### EXCERPT PROVIDED
begin
When I ask him what it takes to be successful out here on the docks, Kaiser ticks it off: “Sunscreen, drinking water and Gold Bond Powder.”

Unlike our new Canadian friend from across the watery border, most of the boats arrive at the marina under their own power — some more under control than others. The first thing I asked Kevin when I pulled on the T-shirt was whether it was proper for a dock boy to offer suggestions if it looked like a boater was coming in cockeyed.

“We have to be sensitive to egos,” he told me. “We can’t have a 19-year-old kid telling a grizzled old Seattle Yacht Club captain what to do.”

It’s quickly apparent that just having a professional dock boy or girl (or even a poser like me) standing by gives boat drivers a large margin of error. They need only get within debating distance of the dock and toss us a line. We remind them to raise or lower fenders to match the slip, then guide their stern away from the finger ends, walk the boats in and wrap lines around cleats to halt them before they hit the dock or other boats. The skippers all seem pretty relaxed today, but away from the guests, my fellow dock boys offer up the truth.

“Sometimes they mess up, and then they yell at you,” says one.

“Or they yell at their wife … that’s the worst, a guy stresses out about docking and his wife gets the rap … I mean, it’s just a boat, don’t go crazy.”
end
### DATA LINES
begin
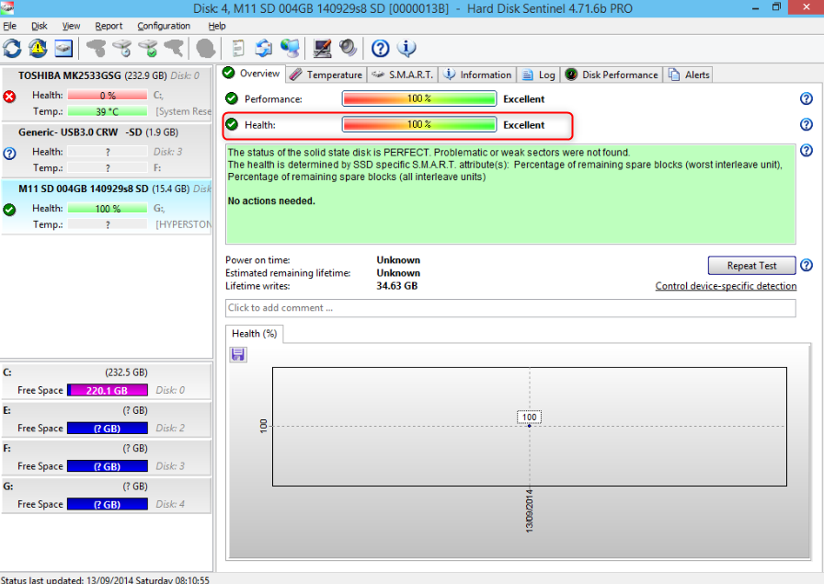The height and width of the screenshot is (584, 824).
Task: Click the yellow warning disk icon in toolbar
Action: [38, 48]
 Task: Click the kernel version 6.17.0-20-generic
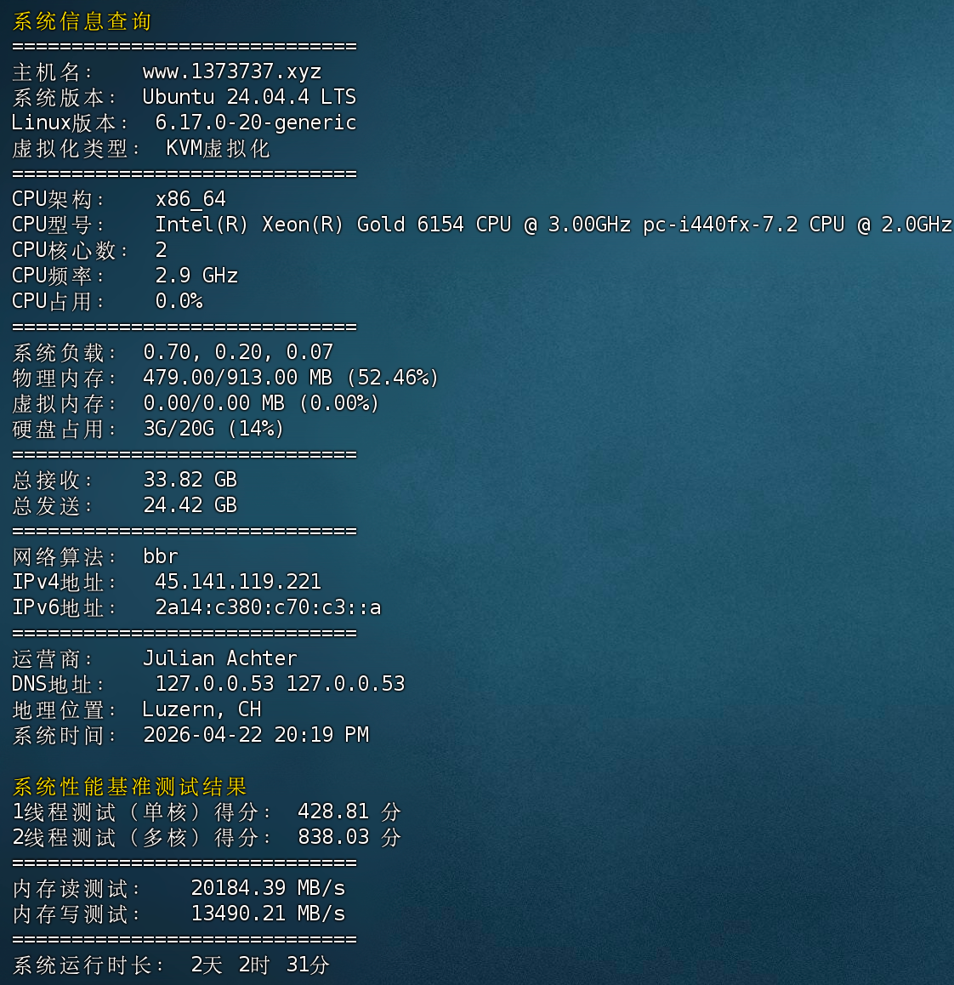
end
### GIVEN INSTRUCTION
Rewrite the stretch of the marina passage from "Unlike our new" through "coming in cockeyed.", putting "crooked" in place of "cockeyed".

### ANSWER IN FULL
Unlike our new Canadian friend from across the watery border, most of the boats arrive at the marina under their own power — some more under control than others. The first thing I asked Kevin when I pulled on the T-shirt was whether it was proper for a dock boy to offer suggestions if it looked like a boater was coming in crooked.